One of the reasons I really like Thelma Lou's style as an inspiration for my own clothing choices, is because she was supposed to be an average woman. I assume she dressed like most women in the United States did in the early sixties. The show was never about fashion, and her character in particular would not have been into trying new "exotic" fashions. Conservative and practical, yet pretty, I think describes her style best. I enjoy seeing what normal people were wearing and trying to recreate that. I also find these styles to be more practical for my life and everyday wear.
It's hard to see, but there are ruffles on either side of the button placket.
The time period of the early to mid sixties saw a lot of changes in society and that was reflected in the fashion changes. Thelma Lou's character always dresses like she's stuck in the old, in the traditional ideals of the fifties, and yet the femininity and classic details that are lost in the coming years of mod fashion makes me sad. I think it's silly to assume that feminine clothes equates weakness, but that was the push that was to come in the mid to late sixties, and I don't think we've ever recovered fully from it.

Here she is in a full skirt and what appears to be separates.
I find it interesting that her character is an independent, working girl. A character that a few decades earlier would've been considered radical. Yet, by the early sixties it's meant to be seen as traditional for a young, single, woman. Most would say this is a direct result of women working during WWII, which did make work more normalized for the average woman, but I think you can trace it more directly to the feminist/suffrage movements going back to the latter half of the nineteenth century and the turn of the century. This was then pushed even more by the movie industry. Have you ever noticed how many movies from the 20s and 30s include working girls, living on their own in the city? Even though the premise is often a way for those same girls to get married and/or get wealthy through men, that's still a relatively new thing to the culture. These movies had prepared the women of the generation of WWII to  step into working as a more acceptable way to further the war effort. There weren't as many women working during WWI, because society was ready to accept that yet. But by the early sixties, it's supposed to be acceptable for the average woman. How fast culture changes and how fast our own culture is changing, is best seen in hindsight.
One of her prettier fitted dresses.
Barney Fife (Don Knotts) leaves the show after the fifth season (Don Knotts thought there would only be five seasons, and left to pursue movies), so the character of Thelma Lou leaves, too.

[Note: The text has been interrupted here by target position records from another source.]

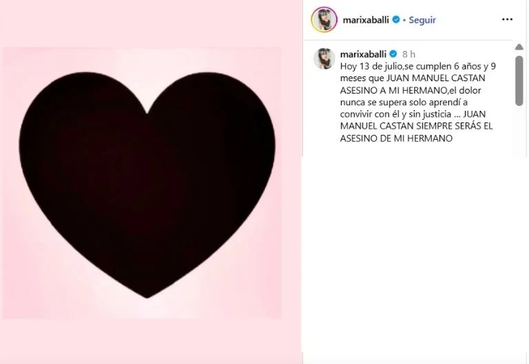Click the small avatar beside the caption

point(324,58)
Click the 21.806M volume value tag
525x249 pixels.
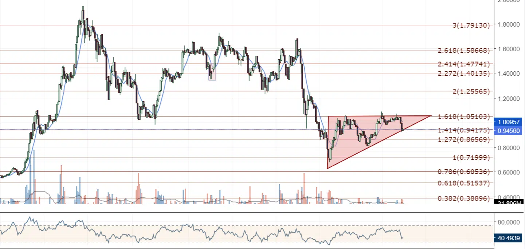508,202
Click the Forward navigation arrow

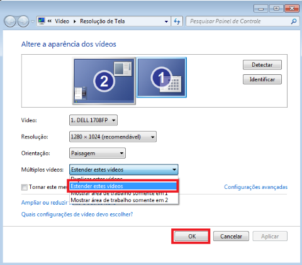tap(23, 21)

However Barney does make occasional return visits as the series continues, and they even bring Thelma Lou back in what has to be one of the saddest and most disliked parts of the series. 

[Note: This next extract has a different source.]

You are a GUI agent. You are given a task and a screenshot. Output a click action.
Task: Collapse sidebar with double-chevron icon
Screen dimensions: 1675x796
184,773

Previously, she had been in love with Barney, and was waiting for him to ask her to marry him. When Barney leaves the show, we never hear any more about them, until an episode with a reunion. The whole episode Barney is beyond anxious and excited at the prospect of seeing her again, and hopes to marry her, only for her to show up with her new husband. You can't help but feel the pain in both characters as they meet.
This is the last time Thelma Lou appears on the show, and the only time we see her in color. I wish I could've found a better picture of what she was wearing. 
They did make a T.V. movie in the 80s called "Return To Mayberry" where they tried to resolve the discontent of fans over the way Barney and Thelma Lou were written apart. Thelma Lou returns as a widow and she and Barney finally marry at the end of the movie with both characters being in their sixties or seventies. It's better than nothing, but still seems horribly unlike the idealistic and seemingly perfect world that was Mayberry. 

Hope you leave wanting to watch some Andy Griffith today, and know that you will get to see a whole lot more pretty clothes in the show, as I had a hard time finding many still shots of Thelma Lou. 

What are some of your favorite T.V. fashions?